I have 'train.csv' and 'test.csv' files. The former contains 'Id', a list of features, and a 'Status' column with values in it, the 'test.csv' file contains the same columns except the 'Status' one.
My task is to train an XGboost model on the 'train.csv' file and predict binary outcome of 'Status' for the 'test.csv' file, then to save 'Id' and 'Status' to a separate csv file for submission.
I am able to train XGboost on the 'train' file, and the roc_auc score is pretty good (above 0.8). I have spent hours searching the internet how to make predictions for the 'test' file and save them to the 'submission' file.
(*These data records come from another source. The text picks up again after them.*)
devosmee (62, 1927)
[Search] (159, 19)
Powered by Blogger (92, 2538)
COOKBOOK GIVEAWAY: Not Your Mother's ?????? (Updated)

To my surprise, and although this is quite a common task, I couldn't find any scripts that would reliably perform the operations described above.
My working code for the 'train.csv' file just in case:
predict = pd.read_csv("train.csv")
predictors =['par48','par52','par75','par82','par84','par85','par86','par87','par89','par108','par109','par132','par156','par165','par167','par175','par190','par197']
X, y = predict[predictors], predict['Status']
X_train, X_test, y_train, y_test= train_test_split(X, y, test_size=0.2, random_state=123)
xg_cl=xgb.XGBClassifier(objective='binary:logistic',n_estimators=10,seed=123)
xg_cl.fit(X_train, y_train)
preds=xg_cl.predict(X_test)
accuracy = float(np.sum(preds==y_test))/y_test.shape[0]
print("accuracy: %f" % (accuracy))
print(xg_cl.feature_importances_)
print(roc_auc_score(y_test, xg_cl.predict_proba(X_test)[:,1]))
Do you have a working code to share? Thanks!